# Task
Type out the data again. Keep every line exactly the same.

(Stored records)
####################
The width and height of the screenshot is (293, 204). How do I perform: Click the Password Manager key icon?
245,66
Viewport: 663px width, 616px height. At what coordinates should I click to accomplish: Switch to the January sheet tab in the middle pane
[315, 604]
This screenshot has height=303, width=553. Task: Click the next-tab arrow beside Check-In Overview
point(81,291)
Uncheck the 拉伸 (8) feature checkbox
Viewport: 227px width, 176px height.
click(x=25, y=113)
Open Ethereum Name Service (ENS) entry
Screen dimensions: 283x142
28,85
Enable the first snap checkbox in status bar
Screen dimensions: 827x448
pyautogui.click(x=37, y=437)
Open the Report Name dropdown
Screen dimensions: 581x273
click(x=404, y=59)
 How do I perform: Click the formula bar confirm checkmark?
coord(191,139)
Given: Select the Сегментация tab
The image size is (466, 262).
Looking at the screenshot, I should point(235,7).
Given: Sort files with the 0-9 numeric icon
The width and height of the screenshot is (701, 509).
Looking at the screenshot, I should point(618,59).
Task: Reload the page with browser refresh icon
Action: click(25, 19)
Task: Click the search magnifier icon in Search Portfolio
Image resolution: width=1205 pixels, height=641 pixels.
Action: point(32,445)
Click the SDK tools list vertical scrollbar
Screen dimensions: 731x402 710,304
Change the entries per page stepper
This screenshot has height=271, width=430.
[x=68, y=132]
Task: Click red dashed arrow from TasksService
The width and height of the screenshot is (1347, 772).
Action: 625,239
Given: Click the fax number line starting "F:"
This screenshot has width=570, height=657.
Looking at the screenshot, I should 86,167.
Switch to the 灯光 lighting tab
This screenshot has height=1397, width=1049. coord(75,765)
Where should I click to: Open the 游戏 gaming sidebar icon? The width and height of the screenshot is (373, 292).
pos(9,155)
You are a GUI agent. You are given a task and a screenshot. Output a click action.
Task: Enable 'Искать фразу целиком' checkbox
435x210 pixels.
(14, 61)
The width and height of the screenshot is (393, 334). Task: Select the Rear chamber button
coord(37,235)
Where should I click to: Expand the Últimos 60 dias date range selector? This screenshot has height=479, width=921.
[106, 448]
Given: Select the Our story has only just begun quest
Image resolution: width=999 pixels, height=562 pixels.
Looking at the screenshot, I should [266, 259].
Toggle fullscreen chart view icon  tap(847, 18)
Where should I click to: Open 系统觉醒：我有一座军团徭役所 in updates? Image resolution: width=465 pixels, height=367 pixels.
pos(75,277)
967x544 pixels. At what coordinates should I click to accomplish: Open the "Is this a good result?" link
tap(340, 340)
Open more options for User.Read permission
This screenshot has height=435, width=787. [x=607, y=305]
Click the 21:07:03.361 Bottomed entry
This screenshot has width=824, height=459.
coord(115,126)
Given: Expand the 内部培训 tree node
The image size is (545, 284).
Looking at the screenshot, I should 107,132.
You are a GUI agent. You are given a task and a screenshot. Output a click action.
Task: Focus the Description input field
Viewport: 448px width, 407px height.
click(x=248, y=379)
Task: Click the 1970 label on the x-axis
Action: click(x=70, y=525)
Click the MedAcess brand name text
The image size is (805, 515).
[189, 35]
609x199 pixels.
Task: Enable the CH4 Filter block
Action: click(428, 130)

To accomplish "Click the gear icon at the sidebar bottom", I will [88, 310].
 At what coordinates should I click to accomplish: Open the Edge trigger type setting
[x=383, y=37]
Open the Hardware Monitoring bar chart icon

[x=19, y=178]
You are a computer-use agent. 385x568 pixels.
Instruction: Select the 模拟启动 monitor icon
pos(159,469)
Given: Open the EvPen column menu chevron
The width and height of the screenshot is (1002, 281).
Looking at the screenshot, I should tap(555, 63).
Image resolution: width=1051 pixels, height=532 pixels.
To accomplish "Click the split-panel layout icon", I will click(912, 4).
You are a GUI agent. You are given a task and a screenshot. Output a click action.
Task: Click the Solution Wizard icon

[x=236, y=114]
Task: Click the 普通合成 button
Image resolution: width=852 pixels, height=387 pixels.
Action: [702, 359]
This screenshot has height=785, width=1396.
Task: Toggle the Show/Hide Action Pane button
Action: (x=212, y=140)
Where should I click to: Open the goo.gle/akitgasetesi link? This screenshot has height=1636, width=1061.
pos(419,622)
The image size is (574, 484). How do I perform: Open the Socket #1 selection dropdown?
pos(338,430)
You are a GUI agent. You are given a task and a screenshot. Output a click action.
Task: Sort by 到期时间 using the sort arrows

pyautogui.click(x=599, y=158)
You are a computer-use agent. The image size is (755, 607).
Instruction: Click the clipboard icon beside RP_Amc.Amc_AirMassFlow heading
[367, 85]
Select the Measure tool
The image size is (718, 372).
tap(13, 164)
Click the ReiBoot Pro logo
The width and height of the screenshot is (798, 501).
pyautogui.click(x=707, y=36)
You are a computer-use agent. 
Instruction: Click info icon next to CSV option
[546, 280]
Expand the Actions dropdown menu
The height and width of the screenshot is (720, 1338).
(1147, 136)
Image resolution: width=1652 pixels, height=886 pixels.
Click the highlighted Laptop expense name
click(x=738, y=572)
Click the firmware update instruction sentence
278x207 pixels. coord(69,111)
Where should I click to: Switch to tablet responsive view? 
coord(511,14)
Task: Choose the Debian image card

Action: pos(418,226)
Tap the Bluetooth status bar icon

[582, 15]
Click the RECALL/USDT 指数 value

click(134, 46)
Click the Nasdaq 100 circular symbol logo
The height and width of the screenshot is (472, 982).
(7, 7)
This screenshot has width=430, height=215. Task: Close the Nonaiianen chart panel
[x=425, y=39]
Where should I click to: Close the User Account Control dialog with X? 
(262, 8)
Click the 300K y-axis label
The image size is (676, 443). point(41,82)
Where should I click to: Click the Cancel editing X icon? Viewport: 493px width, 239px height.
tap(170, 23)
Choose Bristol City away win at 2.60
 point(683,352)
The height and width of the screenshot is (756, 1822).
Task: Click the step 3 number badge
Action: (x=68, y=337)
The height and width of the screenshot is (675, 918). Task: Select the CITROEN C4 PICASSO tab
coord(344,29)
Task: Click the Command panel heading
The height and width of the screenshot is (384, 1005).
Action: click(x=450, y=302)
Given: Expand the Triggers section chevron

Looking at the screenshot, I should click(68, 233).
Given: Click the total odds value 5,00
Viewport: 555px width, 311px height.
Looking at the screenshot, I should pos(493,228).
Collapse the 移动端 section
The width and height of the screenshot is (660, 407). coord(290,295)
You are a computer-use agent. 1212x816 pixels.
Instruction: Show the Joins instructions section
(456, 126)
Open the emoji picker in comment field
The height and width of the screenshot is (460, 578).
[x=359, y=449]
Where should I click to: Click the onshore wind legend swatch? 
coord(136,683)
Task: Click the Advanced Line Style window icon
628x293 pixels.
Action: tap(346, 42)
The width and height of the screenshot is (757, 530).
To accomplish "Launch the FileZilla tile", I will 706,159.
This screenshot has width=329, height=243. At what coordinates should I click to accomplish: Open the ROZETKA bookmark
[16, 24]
####################
# Written response
The width and height of the screenshot is (293, 204). How do I perform: Click the Password Manager key icon?
245,66
Viewport: 663px width, 616px height. At what coordinates should I click to accomplish: Switch to the January sheet tab in the middle pane
[315, 604]
This screenshot has height=303, width=553. Task: Click the next-tab arrow beside Check-In Overview
point(81,291)
Uncheck the 拉伸 (8) feature checkbox
Viewport: 227px width, 176px height.
click(x=25, y=113)
Open Ethereum Name Service (ENS) entry
Screen dimensions: 283x142
28,85
Enable the first snap checkbox in status bar
Screen dimensions: 827x448
pyautogui.click(x=37, y=437)
Open the Report Name dropdown
Screen dimensions: 581x273
click(x=404, y=59)
 How do I perform: Click the formula bar confirm checkmark?
coord(191,139)
Given: Select the Сегментация tab
The image size is (466, 262).
Looking at the screenshot, I should point(235,7).
Given: Sort files with the 0-9 numeric icon
The width and height of the screenshot is (701, 509).
Looking at the screenshot, I should point(618,59).
Task: Reload the page with browser refresh icon
Action: click(25, 19)
Task: Click the search magnifier icon in Search Portfolio
Image resolution: width=1205 pixels, height=641 pixels.
Action: point(32,445)
Click the SDK tools list vertical scrollbar
Screen dimensions: 731x402 710,304
Change the entries per page stepper
This screenshot has height=271, width=430.
[x=68, y=132]
Task: Click red dashed arrow from TasksService
The width and height of the screenshot is (1347, 772).
Action: 625,239
Given: Click the fax number line starting "F:"
This screenshot has width=570, height=657.
Looking at the screenshot, I should 86,167.
Switch to the 灯光 lighting tab
This screenshot has height=1397, width=1049. coord(75,765)
Where should I click to: Open the 游戏 gaming sidebar icon? The width and height of the screenshot is (373, 292).
pos(9,155)
You are a GUI agent. You are given a task and a screenshot. Output a click action.
Task: Enable 'Искать фразу целиком' checkbox
435x210 pixels.
(14, 61)
The width and height of the screenshot is (393, 334). Task: Select the Rear chamber button
coord(37,235)
Where should I click to: Expand the Últimos 60 dias date range selector? This screenshot has height=479, width=921.
[106, 448]
Given: Select the Our story has only just begun quest
Image resolution: width=999 pixels, height=562 pixels.
Looking at the screenshot, I should [266, 259].
Toggle fullscreen chart view icon  tap(847, 18)
Where should I click to: Open 系统觉醒：我有一座军团徭役所 in updates? Image resolution: width=465 pixels, height=367 pixels.
pos(75,277)
967x544 pixels. At what coordinates should I click to accomplish: Open the "Is this a good result?" link
tap(340, 340)
Open more options for User.Read permission
This screenshot has height=435, width=787. [x=607, y=305]
Click the 21:07:03.361 Bottomed entry
This screenshot has width=824, height=459.
coord(115,126)
Given: Expand the 内部培训 tree node
The image size is (545, 284).
Looking at the screenshot, I should 107,132.
You are a GUI agent. You are given a task and a screenshot. Output a click action.
Task: Focus the Description input field
Viewport: 448px width, 407px height.
click(x=248, y=379)
Task: Click the 1970 label on the x-axis
Action: click(x=70, y=525)
Click the MedAcess brand name text
The image size is (805, 515).
[189, 35]
609x199 pixels.
Task: Enable the CH4 Filter block
Action: click(428, 130)

To accomplish "Click the gear icon at the sidebar bottom", I will [88, 310].
 At what coordinates should I click to accomplish: Open the Edge trigger type setting
[x=383, y=37]
Open the Hardware Monitoring bar chart icon

[x=19, y=178]
You are a computer-use agent. 385x568 pixels.
Instruction: Select the 模拟启动 monitor icon
pos(159,469)
Given: Open the EvPen column menu chevron
The width and height of the screenshot is (1002, 281).
Looking at the screenshot, I should tap(555, 63).
Image resolution: width=1051 pixels, height=532 pixels.
To accomplish "Click the split-panel layout icon", I will click(912, 4).
You are a GUI agent. You are given a task and a screenshot. Output a click action.
Task: Click the Solution Wizard icon

[x=236, y=114]
Task: Click the 普通合成 button
Image resolution: width=852 pixels, height=387 pixels.
Action: [702, 359]
This screenshot has height=785, width=1396.
Task: Toggle the Show/Hide Action Pane button
Action: (x=212, y=140)
Where should I click to: Open the goo.gle/akitgasetesi link? This screenshot has height=1636, width=1061.
pos(419,622)
The image size is (574, 484). How do I perform: Open the Socket #1 selection dropdown?
pos(338,430)
You are a GUI agent. You are given a task and a screenshot. Output a click action.
Task: Sort by 到期时间 using the sort arrows

pyautogui.click(x=599, y=158)
You are a computer-use agent. The image size is (755, 607).
Instruction: Click the clipboard icon beside RP_Amc.Amc_AirMassFlow heading
[367, 85]
Select the Measure tool
The image size is (718, 372).
tap(13, 164)
Click the ReiBoot Pro logo
The width and height of the screenshot is (798, 501).
pyautogui.click(x=707, y=36)
You are a computer-use agent. 
Instruction: Click info icon next to CSV option
[546, 280]
Expand the Actions dropdown menu
The height and width of the screenshot is (720, 1338).
(1147, 136)
Image resolution: width=1652 pixels, height=886 pixels.
Click the highlighted Laptop expense name
click(x=738, y=572)
Click the firmware update instruction sentence
278x207 pixels. coord(69,111)
Where should I click to: Switch to tablet responsive view? 
coord(511,14)
Task: Choose the Debian image card

Action: pos(418,226)
Tap the Bluetooth status bar icon

[582, 15]
Click the RECALL/USDT 指数 value

click(134, 46)
Click the Nasdaq 100 circular symbol logo
The height and width of the screenshot is (472, 982).
(7, 7)
This screenshot has width=430, height=215. Task: Close the Nonaiianen chart panel
[x=425, y=39]
Where should I click to: Close the User Account Control dialog with X? 
(262, 8)
Click the 300K y-axis label
The image size is (676, 443). point(41,82)
Where should I click to: Click the Cancel editing X icon? Viewport: 493px width, 239px height.
tap(170, 23)
Choose Bristol City away win at 2.60
 point(683,352)
The height and width of the screenshot is (756, 1822).
Task: Click the step 3 number badge
Action: (x=68, y=337)
The height and width of the screenshot is (675, 918). Task: Select the CITROEN C4 PICASSO tab
coord(344,29)
Task: Click the Command panel heading
The height and width of the screenshot is (384, 1005).
Action: click(x=450, y=302)
Given: Expand the Triggers section chevron

Looking at the screenshot, I should click(68, 233).
Given: Click the total odds value 5,00
Viewport: 555px width, 311px height.
Looking at the screenshot, I should pos(493,228).
Collapse the 移动端 section
The width and height of the screenshot is (660, 407). coord(290,295)
You are a computer-use agent. 1212x816 pixels.
Instruction: Show the Joins instructions section
(456, 126)
Open the emoji picker in comment field
The height and width of the screenshot is (460, 578).
[x=359, y=449]
Where should I click to: Click the onshore wind legend swatch? 
coord(136,683)
Task: Click the Advanced Line Style window icon
628x293 pixels.
Action: tap(346, 42)
The width and height of the screenshot is (757, 530).
To accomplish "Launch the FileZilla tile", I will 706,159.
This screenshot has width=329, height=243. At what coordinates should I click to accomplish: Open the ROZETKA bookmark
[16, 24]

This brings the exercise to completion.